→ Problem to solve: After locating the line with "Contacto (570, 97)" in the data that follows, return it and every later line exactly, up to and including the line with "antiguas (134, 2265)".

→ The records:
>>>
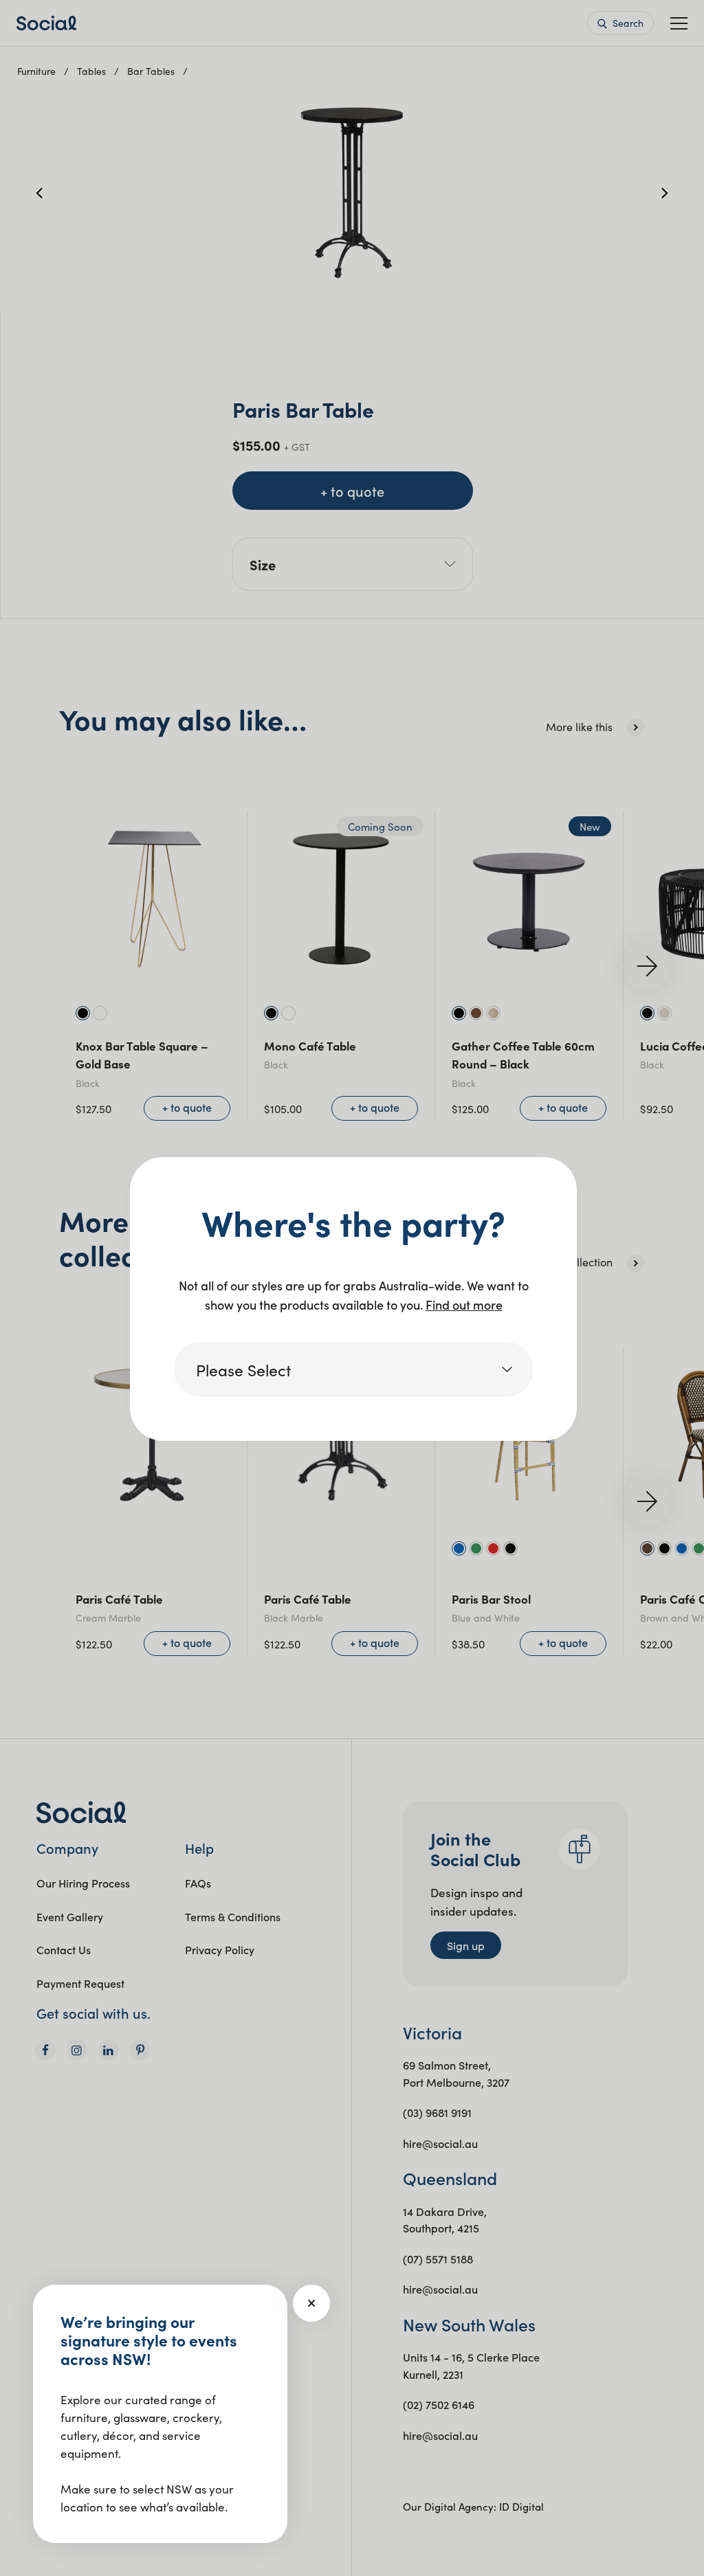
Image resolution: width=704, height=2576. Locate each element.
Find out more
<<<
>>>
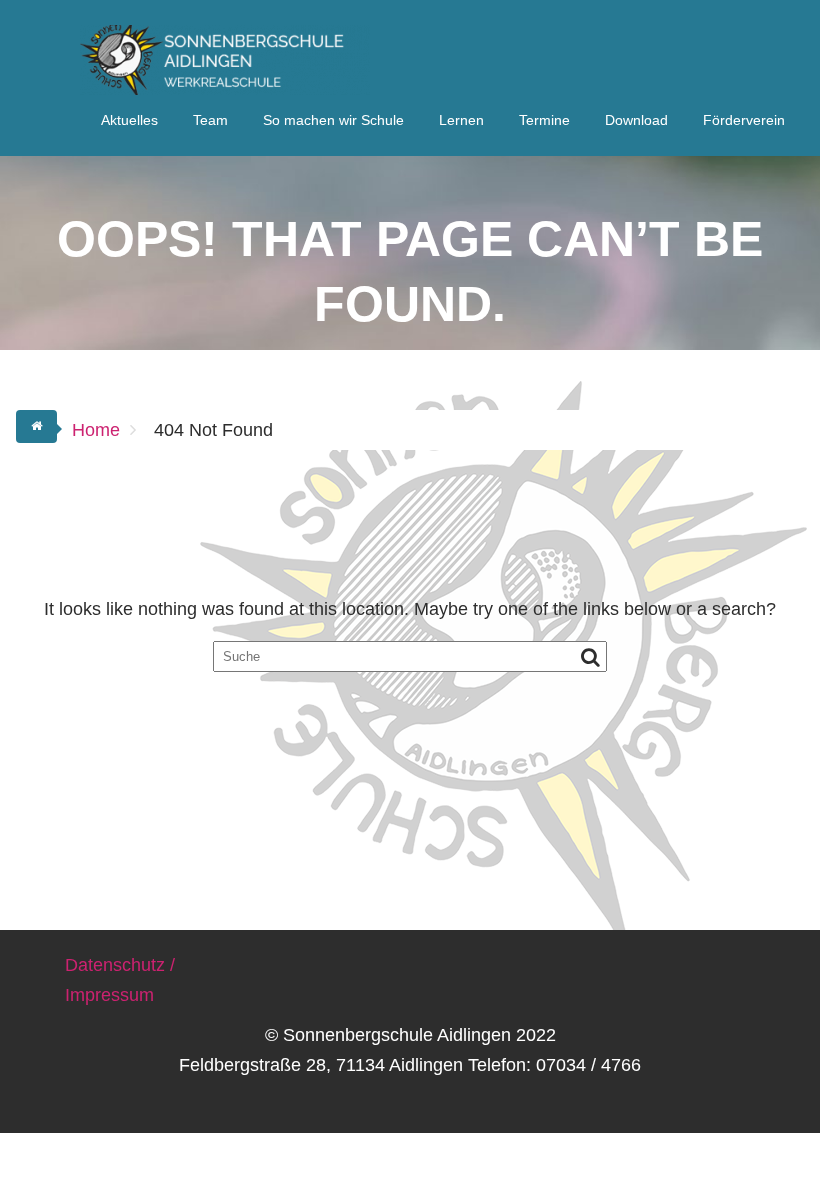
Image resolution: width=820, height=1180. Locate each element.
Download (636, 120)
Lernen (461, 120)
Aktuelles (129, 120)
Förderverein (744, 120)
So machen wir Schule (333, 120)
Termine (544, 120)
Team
<<<
>>>
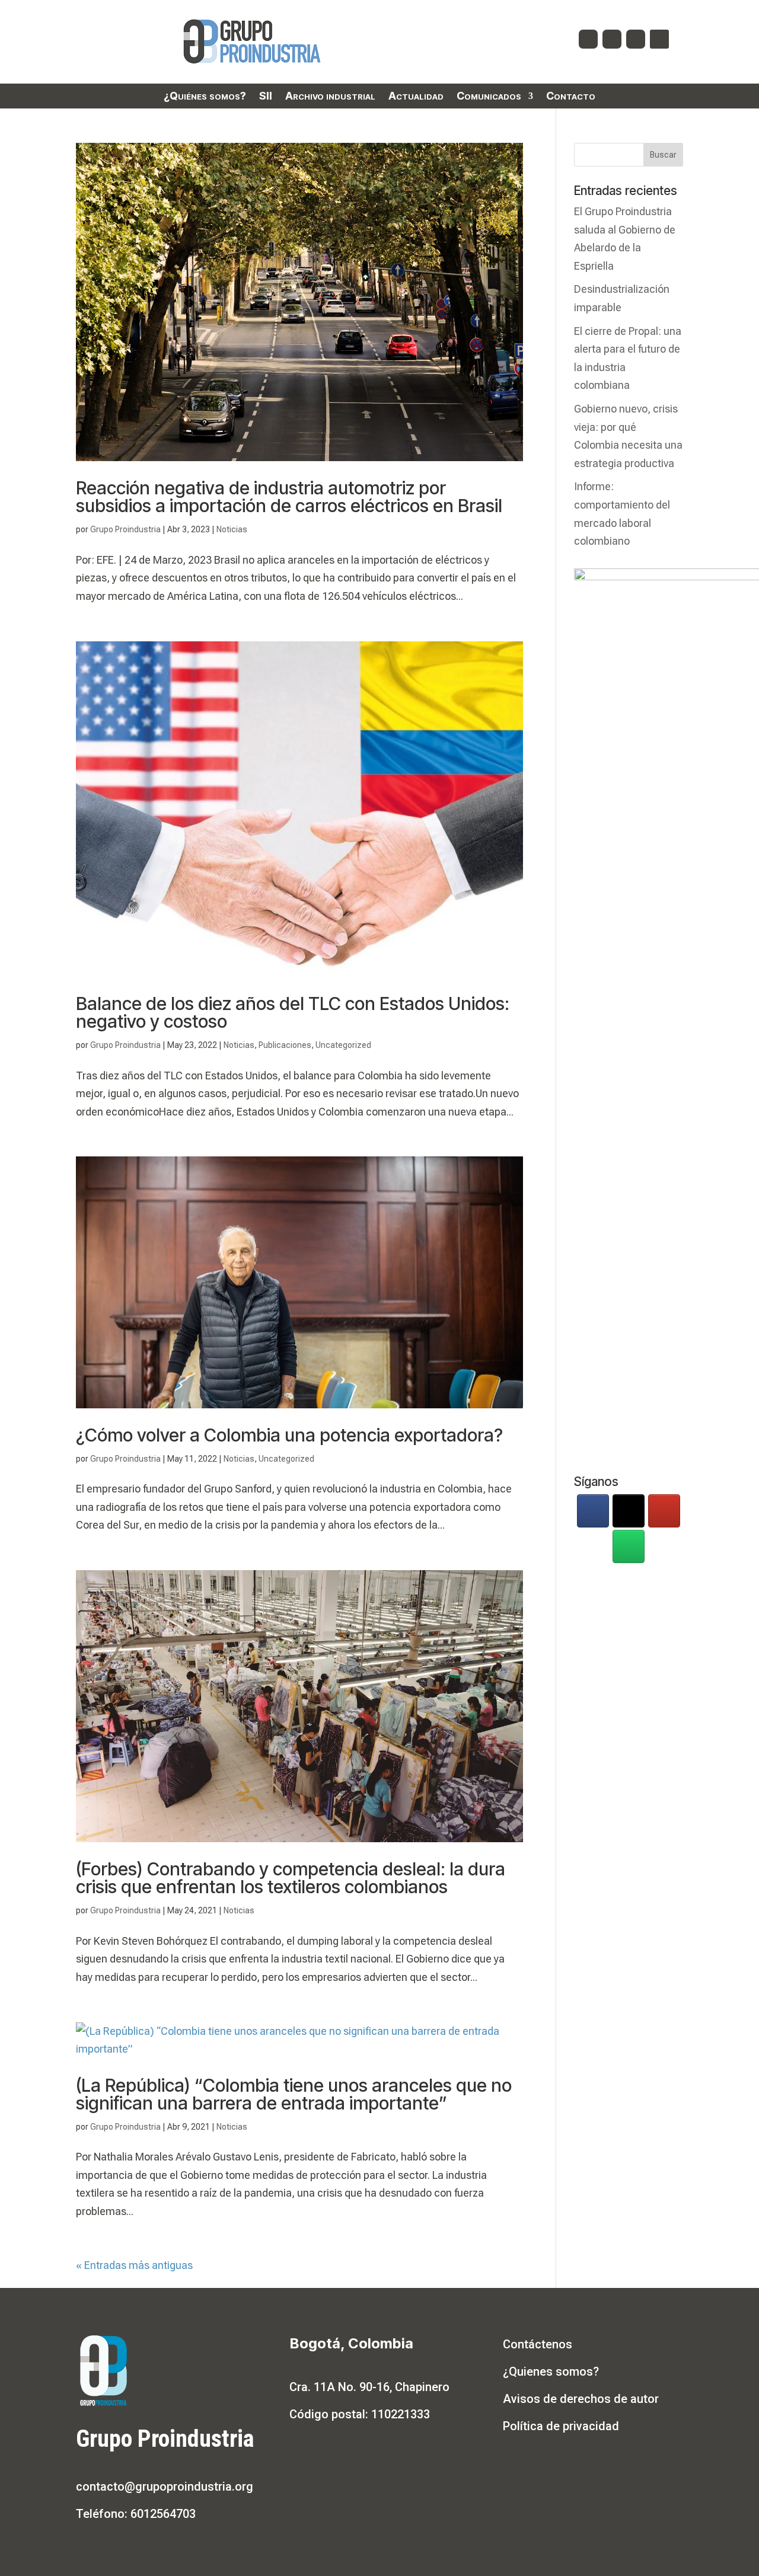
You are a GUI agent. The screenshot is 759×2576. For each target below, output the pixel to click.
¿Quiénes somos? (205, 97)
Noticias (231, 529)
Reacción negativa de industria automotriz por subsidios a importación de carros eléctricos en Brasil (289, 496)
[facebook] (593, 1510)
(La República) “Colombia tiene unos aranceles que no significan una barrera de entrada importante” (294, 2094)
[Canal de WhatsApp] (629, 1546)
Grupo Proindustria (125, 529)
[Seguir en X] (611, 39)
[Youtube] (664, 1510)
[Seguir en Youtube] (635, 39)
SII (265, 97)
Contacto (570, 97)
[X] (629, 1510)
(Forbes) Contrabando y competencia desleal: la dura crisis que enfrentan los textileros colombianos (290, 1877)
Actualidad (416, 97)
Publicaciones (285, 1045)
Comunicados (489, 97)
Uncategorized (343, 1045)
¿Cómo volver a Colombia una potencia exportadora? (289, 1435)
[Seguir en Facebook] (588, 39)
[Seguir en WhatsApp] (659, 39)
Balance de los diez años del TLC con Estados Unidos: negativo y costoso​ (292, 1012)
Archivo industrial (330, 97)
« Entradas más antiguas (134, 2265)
<<<
→ Finished task:
Contacto (570, 97)
[X] (629, 1510)
(Forbes) Contrabando y competencia desleal: la dura crisis que enfrentan los textileros colombianos (290, 1877)
Actualidad (416, 97)
Publicaciones (285, 1045)
Comunicados (489, 97)
Uncategorized (343, 1045)
¿Cómo volver a Colombia una potencia exportadora? (289, 1435)
[Seguir en Facebook] (588, 39)
[Seguir en WhatsApp] (659, 39)
Balance de los diez años del TLC con Estados Unidos: negativo y costoso​ (292, 1012)
Archivo industrial (330, 97)
« Entradas más antiguas (134, 2265)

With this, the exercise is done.